# What is required:
The word "width" appears in some lines of the listing below; report how many such lines there are, and nothing else.

# Records for the task:
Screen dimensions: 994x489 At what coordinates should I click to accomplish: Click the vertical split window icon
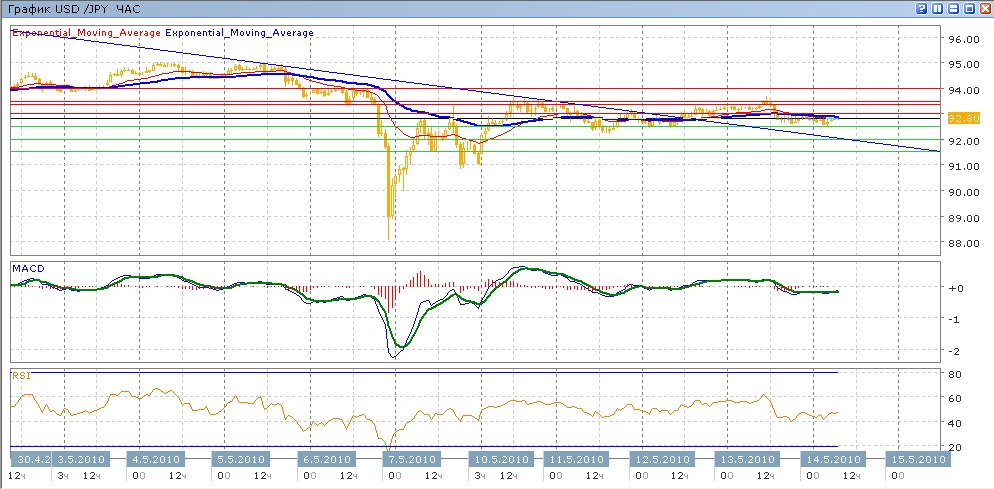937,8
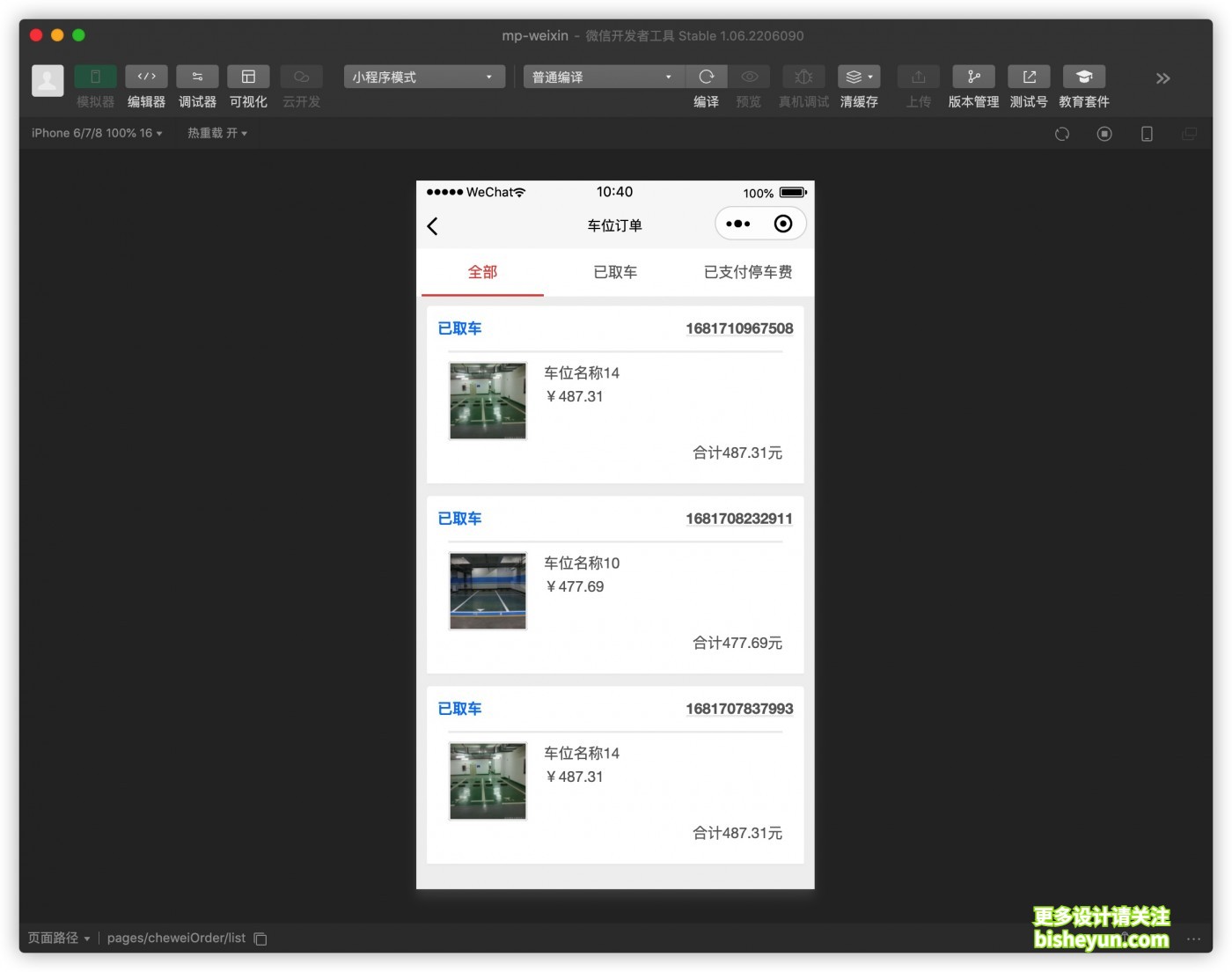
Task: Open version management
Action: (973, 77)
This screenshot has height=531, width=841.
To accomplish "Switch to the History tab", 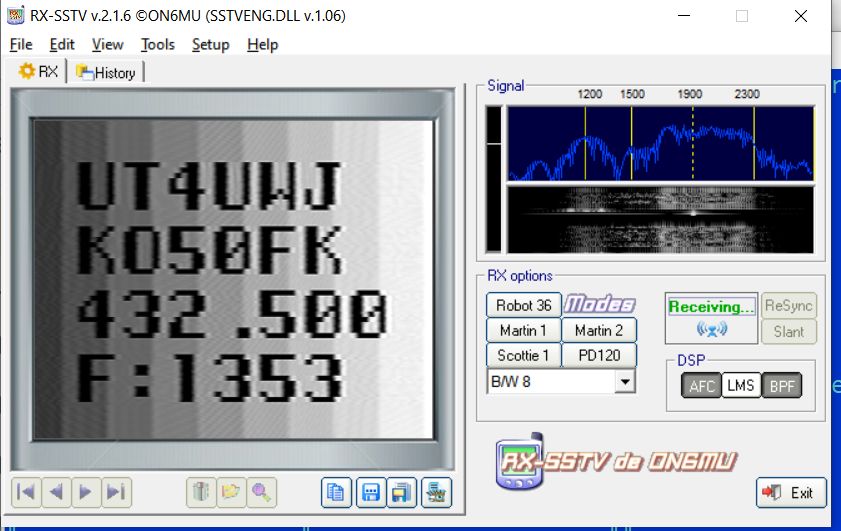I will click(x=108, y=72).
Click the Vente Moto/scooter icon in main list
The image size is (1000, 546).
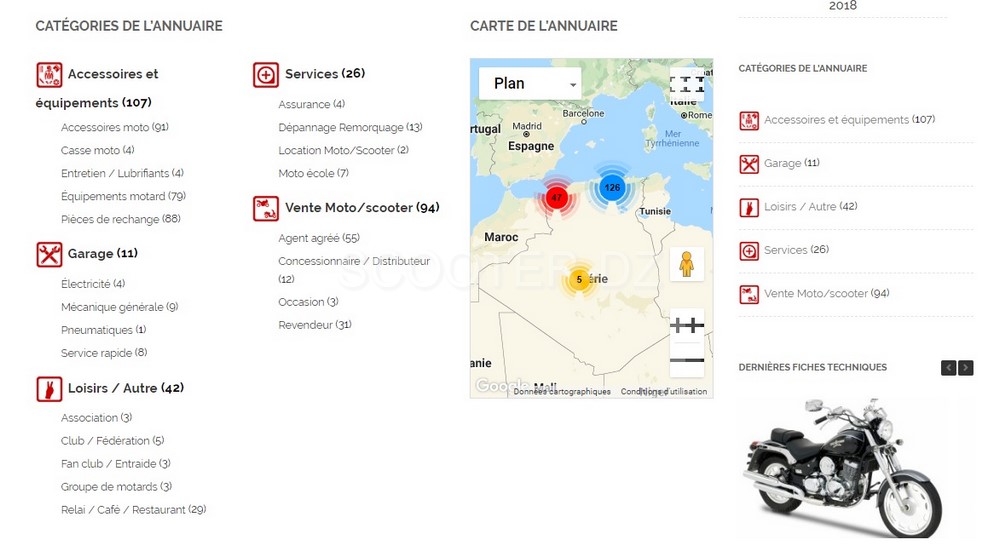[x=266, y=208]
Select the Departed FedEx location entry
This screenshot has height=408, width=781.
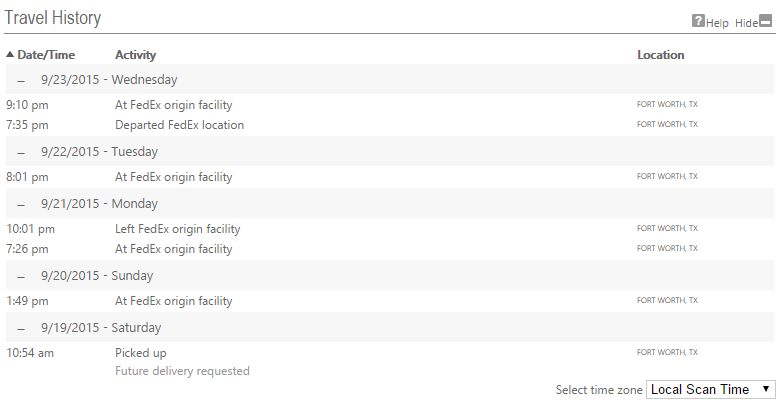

# Solved exercise:
2